Mar 19, 2019 06:24PM Boston12 wrote:
I had 33 proton treatments and being very fair skinned, everyone expected me to burn and I did. However, when my MO saw it, she said it was what she would have expected with photons. The big thing for me was not experiencing physical fatigue at all. After seven months of treatment, I was emotionally worn down, so not having the physical fatigue was a huge benefit.
I think generally doctors don't tell patients about the possibility of protons. I did the research on the clinical trial (RADCOMP) on my own because I was extremely concerned about heart damage, as my sister had died of a sudden heart attack just a few months before. The hardest part was getting the insurance approval which really doesn't make sense if the radiation has any possibility of harming the heart - they end up paying for cardio care in that case.
I was told the burn would last for 2-3 weeks after the treatments ended, but it was gone in about a week.
Santabarberian - I'm glad that you were approved. I found that the hardest part of the whole BC treatment saga was about two weeks before the end, when I could see the light at the end of the tunnel, but still has 14/15 treatments left. You're just about done and I think you'll be glad you had protons with left sided BC.
I had my first CAT scan a few weeks ago and the nodes look clear. That was my other fear - I'm early stage but high risk so I wanted to zap every node in sight.
Let us know when you're done and how you recover.
Mar 19, 2019 07:41PM VLH wrote:
As to why more people haven't chosen proton therapy, I called the facility fairly close to me & was told they only offered the 33 treatment option for breast cancer. I'd already dealt with five surgical procedures, two infections (one requiring a PICC line & IV antibiotics) and five months of harsh chemotherapy so found an RO who offered the 16 treatment plan paired with prone positioning to try to protect the heart. For future patients, it will be interesting see what proton therapy produces in terms of efficacy and cardiac benefits.
Mar 20, 2019 07:21PM Boston12 wrote:
That's an odd way of determining treatment - that everyone gets the same thing. The women in my radiation group all were receiving a different number (which of course caused anxiety - why was I getting 33?). In this day and age, the one size fits all approach seems a bit dated.

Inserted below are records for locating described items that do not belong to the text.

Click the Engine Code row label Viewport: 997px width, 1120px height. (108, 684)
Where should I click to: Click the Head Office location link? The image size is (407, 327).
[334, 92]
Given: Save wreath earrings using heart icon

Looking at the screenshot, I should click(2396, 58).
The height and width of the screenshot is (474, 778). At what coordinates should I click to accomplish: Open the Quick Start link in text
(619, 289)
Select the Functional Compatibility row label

Mar 21, 2019 04:35AM santabarbarian wrote:
I was told the cumulative dose is the same, so the daily increment is smaller if they do more sessions. I have had 28, my last one is today!
Mar 24, 2019 12:35AM santabarbarian wrote:
Home from rads with a sore sun-burney peely slightly swollen breast. Glad to be home!
It was doable though. Nothing Advil couldn't handle... it didn't get really irritating till the last 6-7 zaps and by then I could see the finish line. I had 28 treatments total.
I loved my center. They were so kind and personal. There is a HUGE staff. From front desk to top docs, extremely nice people. Everyone goes above and beyond. The techs particularly were lovely and charming. They work with very tough cases from MSK of all kinds of un-resectable tumors or mets. All ages... kids were part of the mix there too.
You see a nurse and your RO once a week. In my case I mostly had mid day appointments, and the same small team of techs. 8-9 people of whom I got the same 4 most of the time.
The facility is gorgeous. There is a lunch every weds for graduates. It is impeccably clean and runs like a clock, except for a wind event and a snowstorm which caused some glitches. But as a rule, you never wait.
I feel great about Procure and my experience there.